BookmarkSubscribeRSS Feed
Bob291032
Calcite | Level 5
I have a set of cases and a set of controls. For each possible case-control pair, there is a cost associated with the pairing. Sometimes the pair is not allowed (e.g. cost is too high) so the cost is set to missing. The dataset then has one observation per case, with one variable per control, with the value of each variable either missing or set to the cost of matching the case to that particular control. i.e. it's an N x M matrix of N cases (observations) and M controls (variables).

Because this is a large dataset with missing costs, PROC ASSIGN errors out and reports that the problem is infeasible, though it does provide a reasonable solution. I would like to reformulate this as a linear program so I can solve this optimization problem using PROC OPTMODEL and get the optimal solution. I'm reading the PROC OPTMODEL docs and looking at SAS white papers, but this stuff gets pretty complicated to a newbie like me and my problem is probably one of the easiest types of problems you can solve with PROC OPTMODEL so I was wondering if anyone on this forum can help me reformulate the problem.

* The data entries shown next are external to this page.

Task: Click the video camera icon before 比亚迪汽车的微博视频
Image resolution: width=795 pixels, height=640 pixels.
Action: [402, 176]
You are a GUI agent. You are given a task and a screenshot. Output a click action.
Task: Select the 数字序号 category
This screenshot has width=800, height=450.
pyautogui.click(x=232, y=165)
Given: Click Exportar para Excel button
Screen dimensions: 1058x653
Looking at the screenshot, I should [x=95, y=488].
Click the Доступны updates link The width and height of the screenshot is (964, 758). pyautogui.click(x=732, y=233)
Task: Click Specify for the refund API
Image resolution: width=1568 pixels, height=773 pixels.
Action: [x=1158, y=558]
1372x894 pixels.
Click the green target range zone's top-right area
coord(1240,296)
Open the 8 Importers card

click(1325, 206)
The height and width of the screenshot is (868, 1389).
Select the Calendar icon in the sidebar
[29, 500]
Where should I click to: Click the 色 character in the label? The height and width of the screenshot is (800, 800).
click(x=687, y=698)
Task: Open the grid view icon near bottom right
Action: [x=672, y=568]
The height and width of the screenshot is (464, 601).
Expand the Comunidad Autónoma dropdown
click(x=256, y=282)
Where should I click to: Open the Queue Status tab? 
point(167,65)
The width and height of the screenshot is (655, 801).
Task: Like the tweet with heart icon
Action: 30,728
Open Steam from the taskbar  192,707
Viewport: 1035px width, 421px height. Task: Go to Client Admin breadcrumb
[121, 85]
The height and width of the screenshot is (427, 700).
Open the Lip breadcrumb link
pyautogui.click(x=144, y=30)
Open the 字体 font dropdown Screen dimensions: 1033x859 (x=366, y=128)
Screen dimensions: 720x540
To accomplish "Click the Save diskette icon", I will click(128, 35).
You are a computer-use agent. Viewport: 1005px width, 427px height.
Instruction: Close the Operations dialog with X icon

I do know how to manipulate/transform/restructure datasets in SAS, write macros, etc. but the theoretical component of OPTMODEL is a over my head right now.

Please advise.

Thanks!
-Bob
31 REPLIES 31
Philipp_SAS
SAS Employee
Hello Bob,

Fortunately there is a very elegant and efficient way to solve your problem using OPTMODEL. It is possible to have a sparse set of pairs which only includes pairs for which the cost is not missing. I put together a small example that shows this. Note that the () around i in the constraint mean that we use the i from the outside, in other words, we want those pairs where i is fixed and j is changing.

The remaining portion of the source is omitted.